How to construct the Filter

Published by Mario Oettler on

BIP157 doesn’t explicitly say which filters are suitable. The standard implementation, though, is BIP158 which describes Golomb Coded Sets.

In this topic, you learn what a Golomb Coded Set is. Creating such a set consists of three basic steps.

Step 1 – Hashing: The full node hashes the transactions to the range [0,F), where F = N * M.

N: number of items,

M: False-Positive parameter.

BIP158 proposes SipHash as hash function. In a Golomb Coded Set it is possible but not necessary to use cryptographic hash functions like SHA-256.

Step 2 –Truncating: The full node then truncates the result to a length of 64 bit. The easiest way would be using modulo. But since this involves “expensive” division operation, the BIP-authors chose another way. They multiply the result with a factor Fa and cut the redundant bits. This is faster than the modulo operation.

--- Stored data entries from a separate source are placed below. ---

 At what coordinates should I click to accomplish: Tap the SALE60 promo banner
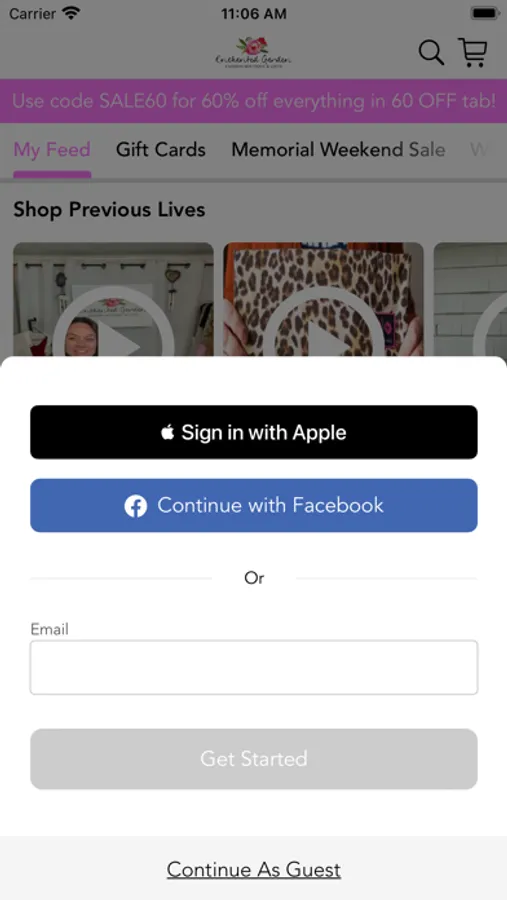pyautogui.click(x=253, y=101)
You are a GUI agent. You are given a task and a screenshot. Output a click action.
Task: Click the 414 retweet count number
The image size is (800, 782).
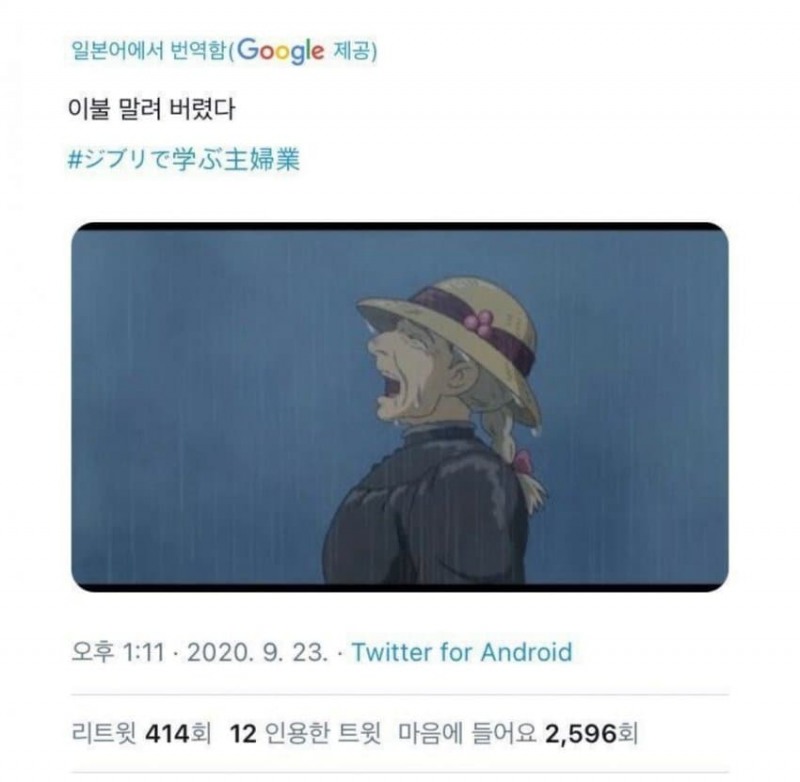(167, 734)
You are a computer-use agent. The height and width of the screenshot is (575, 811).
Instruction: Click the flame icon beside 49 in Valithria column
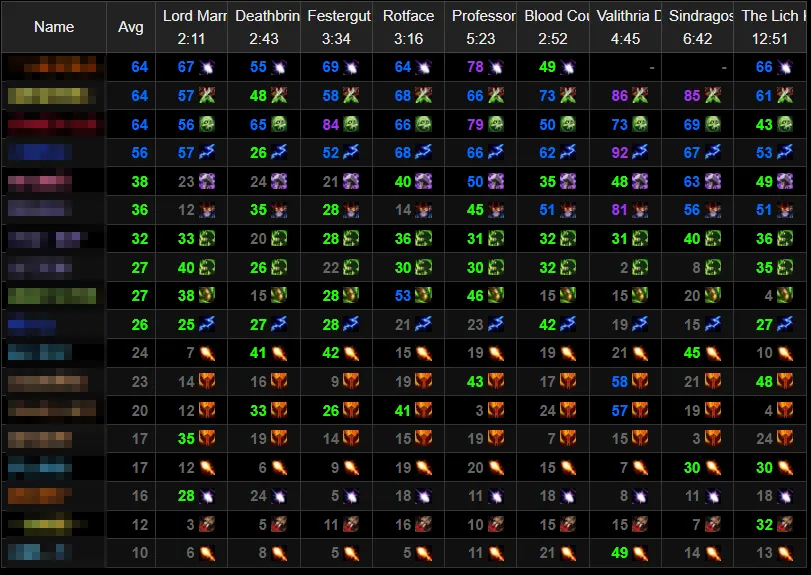click(x=641, y=553)
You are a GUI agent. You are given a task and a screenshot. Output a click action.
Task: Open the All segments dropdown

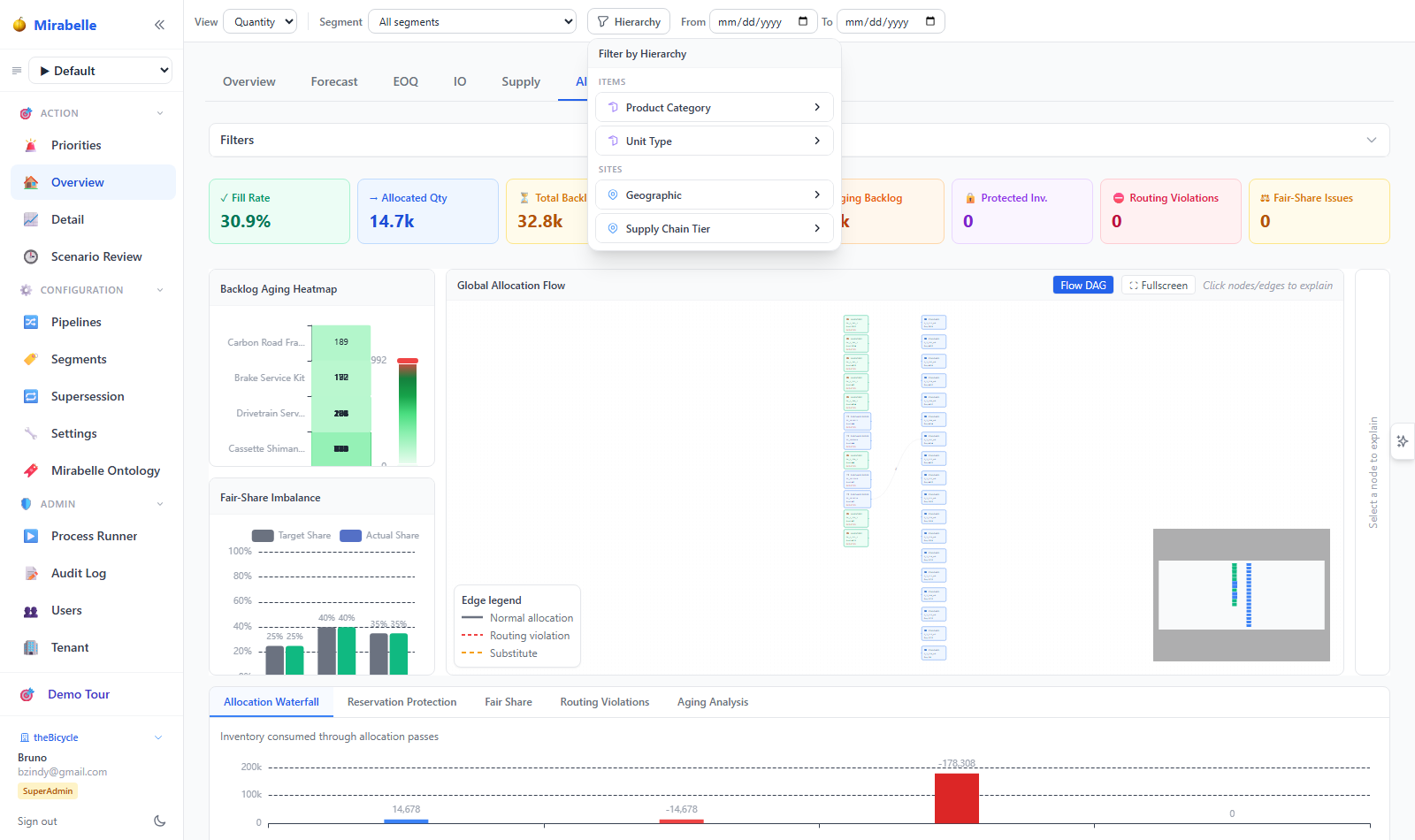[473, 21]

Step 3 – Filling. In this step, a technique called Golomb-Rice-Coding is applied by the filter creators. This method is space-efficient in order to store data if they are uniformly distributed. First, the data are sorted. Then the difference between the sorted values is calculated. Only the difference is stored in the filter. You can find further details about Golomb Rice here:

Block-filters have a link to their ancestor, similar like blocks in a blockchain. This is achieved by hash pointers. Each filter contains the hash of the previous filter. Using hash-pointers makes it easier to verify filters and detect splits in a blockchain (forks).